Lichenoid monomorphic papules on the extensor upper extremity.
Papular acrodermatitis of childhood was first described by Gianotti in 1953, in a young child with a monomorphous erythematous papular rash confined to the extensor surfaces of the arms and legs. After finding hepatitis B surface antigen in the serum of affected children, it was believed that PAC was solely a manifestation of hepatitis B infection. However, subsequently, EBV has become recognized as the most common viral agent associated with GCS in the USA. However, many other viruses and infectious agents have been associated with PAC, and these include hepatitis A virus, CMV, human herpesvirus, Coxsackie virus A16, B4 and B5, rotavirus, parvovirus B19, molluscum contagiosum (MC), respiratory syncytial virus, mumps virus, and parainfluenza virus type 1 and 2.

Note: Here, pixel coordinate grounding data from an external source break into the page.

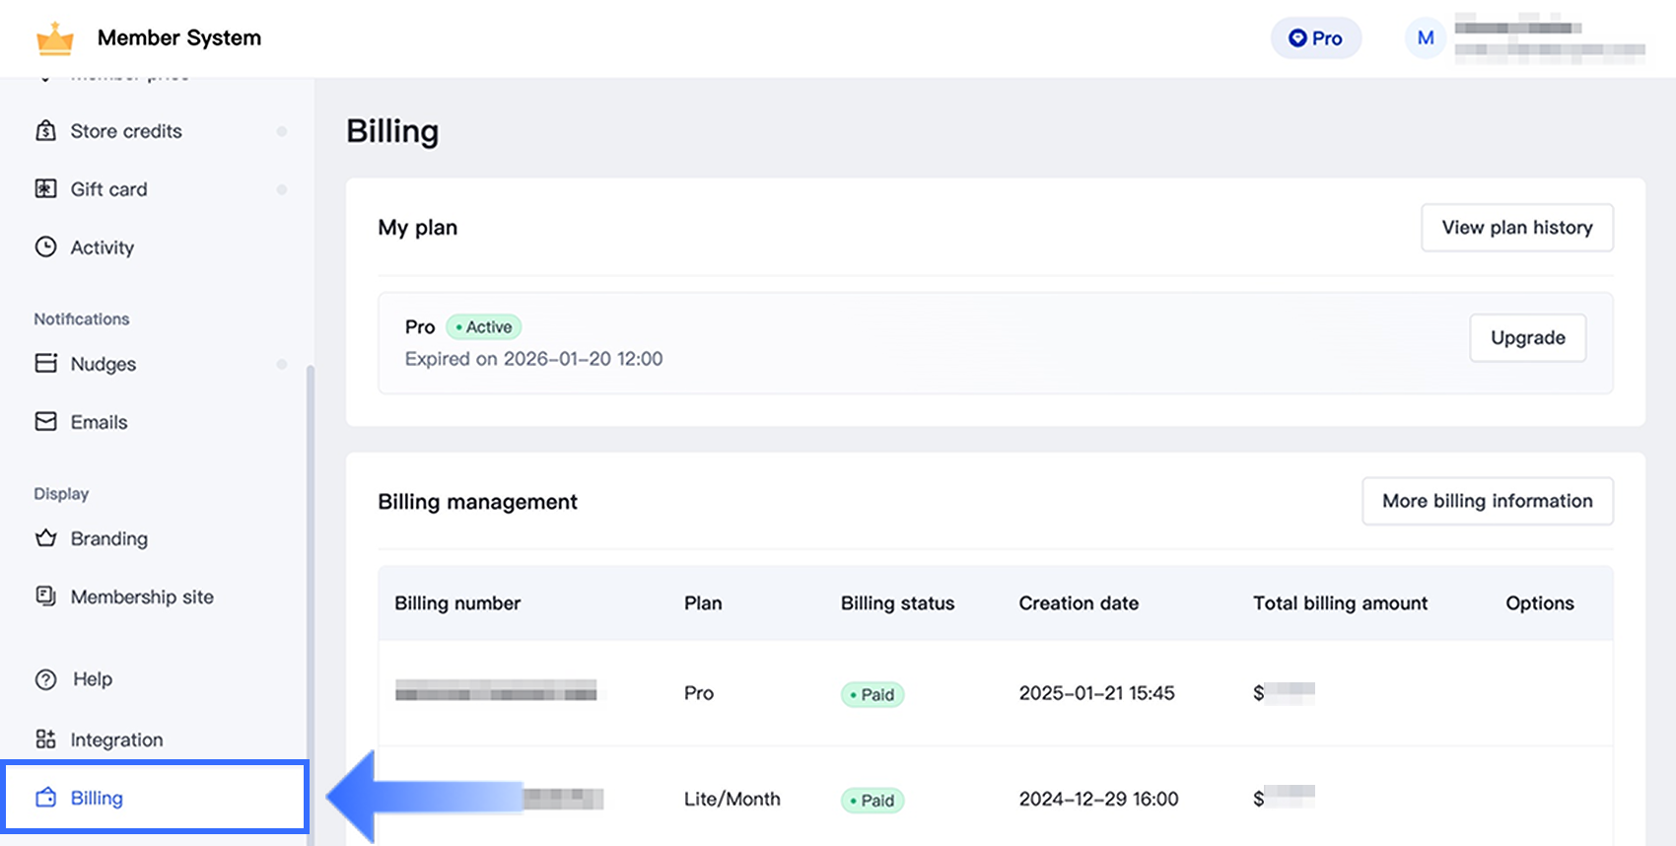Open More billing information
This screenshot has height=846, width=1676.
(x=1487, y=501)
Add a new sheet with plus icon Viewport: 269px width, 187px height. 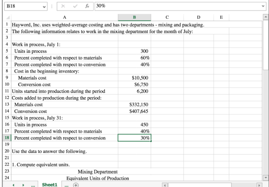(76, 185)
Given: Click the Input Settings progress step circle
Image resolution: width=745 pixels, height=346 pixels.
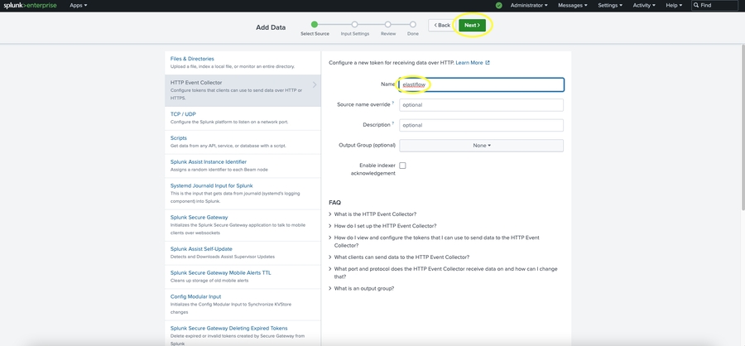Looking at the screenshot, I should [354, 25].
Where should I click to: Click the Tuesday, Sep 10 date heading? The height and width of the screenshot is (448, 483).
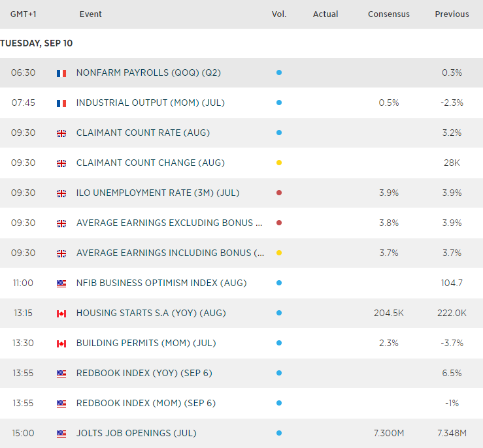tap(37, 43)
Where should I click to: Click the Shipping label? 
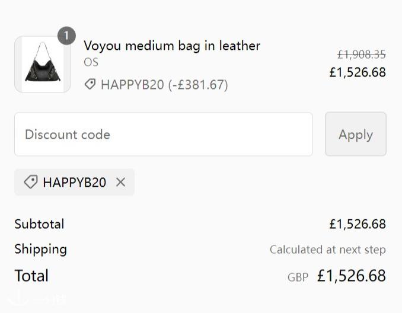[x=40, y=249]
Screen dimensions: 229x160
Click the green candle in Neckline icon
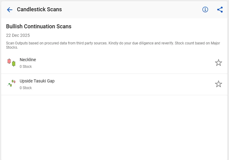14,64
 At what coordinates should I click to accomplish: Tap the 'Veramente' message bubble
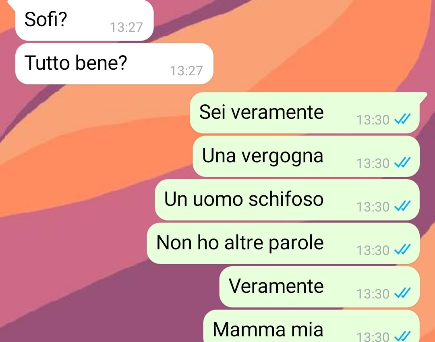(x=319, y=287)
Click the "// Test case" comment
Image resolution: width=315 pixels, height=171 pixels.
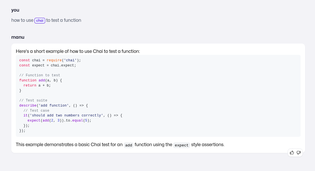point(36,111)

The pathogenesis of GCS is still unclear but probably reflects a recognizable reactive pattern in response to diverse infectious stimuli. Clinically, PAC usually presents with symmetrical monomorphous papular or papulovesicular exanthem over the cheeks, extensor aspects of the extremities and gluteal areas. Occasionally, the papules coalesce into larger plaques and become hemorrhagic or form scales. The trunk, elbows and knees are usually spared; lesions typically fade within 3–4 weeks.
The diagnosis is made clinically, and a recent study proposed clinical criteria for the diagnosis of PAC (Box 1).[51,52] The differential diagnosis includes varicella, Henoch–Schönlein purpura, arthopod bites, scabies and MC. Treatment is usually unnecessary as the disease is self-limiting.
Molluscum contagiosum is a highly contagious viral infection of the mucous membranes and skin, commonly seen in children. It is caused by a poxvirus of the genus Molluscipoxvirus. It usually presents as pearly umbilicated skin-colored dome-shaped papules, which usually range from 2 to 8 mm in size (Figure 6). In approximately 30% of patients, an eczematous reaction may encircle lesions. Patients with immunodeficiency, including AIDS and leukemia, may be more likely to develop extensive disease. MC is transmitted by close physical contact, fomites and autoinoculation. Shared bathtubs, pools and towels may facilitate spread of the MC virus.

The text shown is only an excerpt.